No, it isn’t the same as what you said.
Philip Chung

As far as I can tell, there is nothing in’s terms of use that would permit them to continue to distribute your code if you did not apply an open source license. So, that is incorrect, and I don’t believe I’ve ever made any assertion to that effect.

They most certainly straight up did. If you deleting your code would cause problems for others, they’ll not allow you to do that. That’s their response to the entire left pad drama: to make it harder to delete things other people rely on. They made precisely zero mention of license when they said that.

In one sense, owning a copy, this is correct. If you cannot delete a copy off a computer, you probably don’t own that computer (and by extension the copy on the computer).
But in another sense, owning the copyright, this is incorrect. You may own the copyright to a package. But if you distribute this package to the public under an open source license, you cannot delete the copies other people have downloaded, nor can you delete the copies that, GitHub, PyPI, or any other service has in its possession (unless of course they have a contractual obligation to delete them).

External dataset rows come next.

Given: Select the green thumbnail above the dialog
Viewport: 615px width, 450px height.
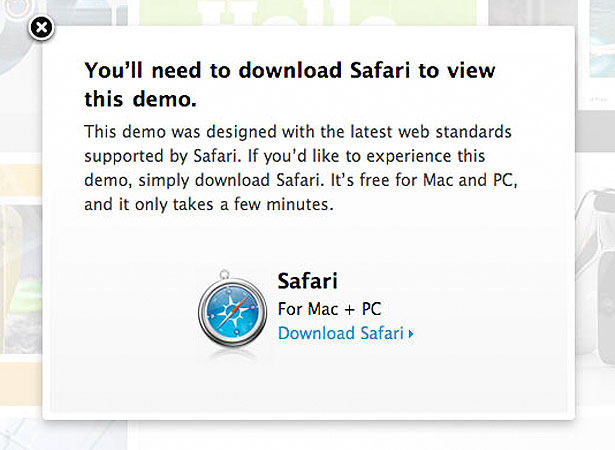Looking at the screenshot, I should point(308,13).
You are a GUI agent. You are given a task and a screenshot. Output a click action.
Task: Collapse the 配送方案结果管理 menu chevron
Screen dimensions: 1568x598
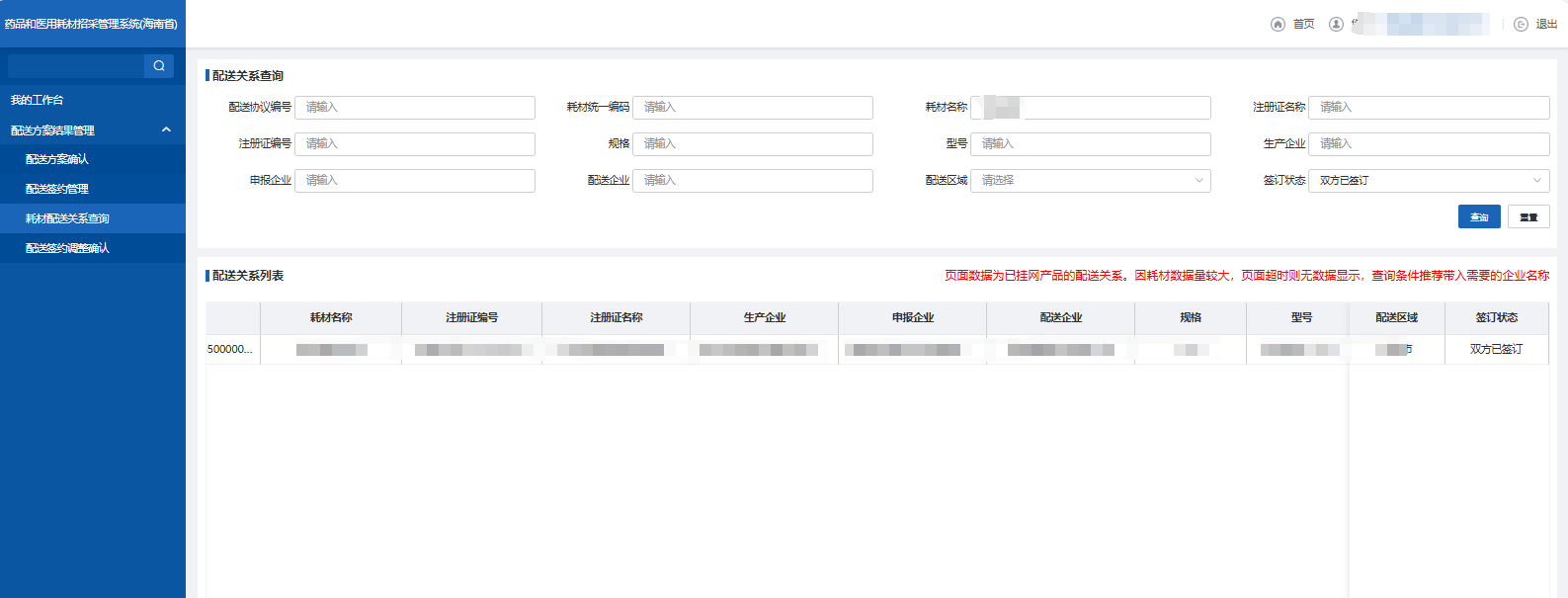[166, 129]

Then, again, what you are saying, and not “in effect” is that the instant you upload anything to an online service, you have, regardless of license, given them that thing and they can do whatever they want, because they own that copy. You can dance around it until the cows come home, but that is the point of what you are saying: once it’s on the internet, it is effectively in the public domain.

Open source does not abrogate copyright. Well, until now. (and you’re really assuming all open source licenses are GPL/BSD I think)

Yes, they do, in the same way I own a knife even though I don’t have unlimited rights to stab people with it. They own the copy insofar as they own its physical manifestation on a storage device. They are free to move it within their premises or destroy it as they see fit. However, they cannot do anything illegal with it, such as committing copyright infringement.

That is without a doubt the worst analogy I’ve seen. Ever. It is nonsensical. Please stop if that’s the best you can do.

And no, they don’t *own* the copy in that case. Words mean things. They have *licensed* the copy and that license gives them specific rights as to what they can and can not do. Which is why the terms of service for Facebook and Deviant Art are as peculiar as they are, because they have to have certain specific rights to do the things they need to do so that the sites are robust.

But we see where the problem comes, and it is rooted in your very odd definition of ownership, which reduces the concept to nothing. Again, if I own something, I can remove it from a service, and that service cannot use it. The service, if I license in a way that allows, can make their OWN copy, but that is now THEIR copy. Not mine. If I remove my repository from Github, and Github un-removes it because it would be inconvenient to someone else, that is not github making a copy of it and hosting it as a separate entity. The difference here is important.

(We’ll leave off the fact that you’ve reduced all of open source down to a remarkably narrow definition. I have my limits of how much I feel like interacting with that world.)

My wife is a professional artist. If Deviant Art tried to pull what you’re saying they can, pretty much every professional artist on deviant art would pull their shit, and sue DA into a crater. and win. licensed rights are not ownership. Probably the reason they use different words for the concepts.

Look, I get it, you’re into open source and like everyone else i’ve dealt with in that world, you’re literally incapable of allowing anyone to criticize it for any reason. But you’ve yet to make a single cogent argument that comes close to showing NPM’s actions with regard to Azer as anything but fucked up.

Now, you can try coming up with a better argument, or you can stop trying to convince me that two different things are the same things. It’s up to you.